Plot: Bill (Grant Withers) is a railroad man who has a lot of charm, but not much ambition, at least when it comes to work. He loves the ladies, the booze, and handing out a little chew, but is almost always in one kind of trouble or another. His best friend Jack (Regis Toomey) is his polar opposite, a responsible and upward worker who has settled down with a domestic life and a beautiful wife, Lily (Mary Astor). After he finds his friend falling down drunk, Jack hauls Bill back to his house to sleep it off, but that proves to be a big mistake. When Jack steps out to pick up some groceries, Bill falls for Lily and she seems to reciprocate, so some passionate kisses follow. But what will happen if Jack discovers the affair between his wife and his best friend?
Entertainment Value: A pre-code melodrama about a doomed love triangle, Other Men’s Women has some terrific character development, a great cast, and some stunning visual design elements. The movie has some fantastic set pieces that revolve around trains, with the crown jewel being Jack’s desperate dash through the train yard, complete with heavy, atmospheric rain. That sequence is a sight to behold and adds a nice punch to the finale, but it also puts an exclamation mark on the film’s bleak mood, so it feels organic to the experience. While the movie focuses more on the Bill, Jack, and Lily aspect, I think one of the film’s best threads is between Bill and Marie, played by Joan Blondell. Her performance is excellent and she is able to convey immense depth and emotion, even with such limited screen time. She also turns in one of the most believable, memorable drunk scenes ever. The overall narrative is interesting and keeps you reeled in, but it does lean hard on the melodrama at times, especially toward the conclusion in regard to Jack’s presence. I can see why some would find that element a little forced, but I think it works well enough. A melodrama is bound to get melodramatic, after all and I don’t think it is ever pushed too hard.

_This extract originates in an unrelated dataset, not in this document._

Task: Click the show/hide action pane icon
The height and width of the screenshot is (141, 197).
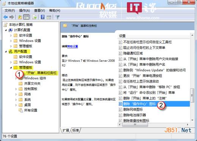Action: click(49, 17)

The cast of Other Men’s Women is rock solid, though I do think the supporting cast steals the show from the leads. Grant Withers has the central role and is likable, despite his roguish ways and he shows ample charm and presence here. He is best suited for the lighter moments however, as his charm and humor seem to be his strength, while he struggles in a bit in more dramatic waters. But most of his performance is geared around his comic skills, so it all works out. Mary Astor has incredible presence as always, but isn’t given much to do in this one. She does well with what little she is given, but she winds up outshone by her costars. Regis Toomey rounds out the love triangle and he turns in a solid, melodramatic performance. While those three are more than capable, it is Joan Blondell and James Cagney who wind up being the most memorable. Blondell is simply magical here and while she has only a couple of scenes, she really shines and steals the show. Other Men’s Women might be a little too melodramatic and forced for some, but I had a great time with the movie and for fans of pre-code cinema or classic movies in general, it is highly recommended.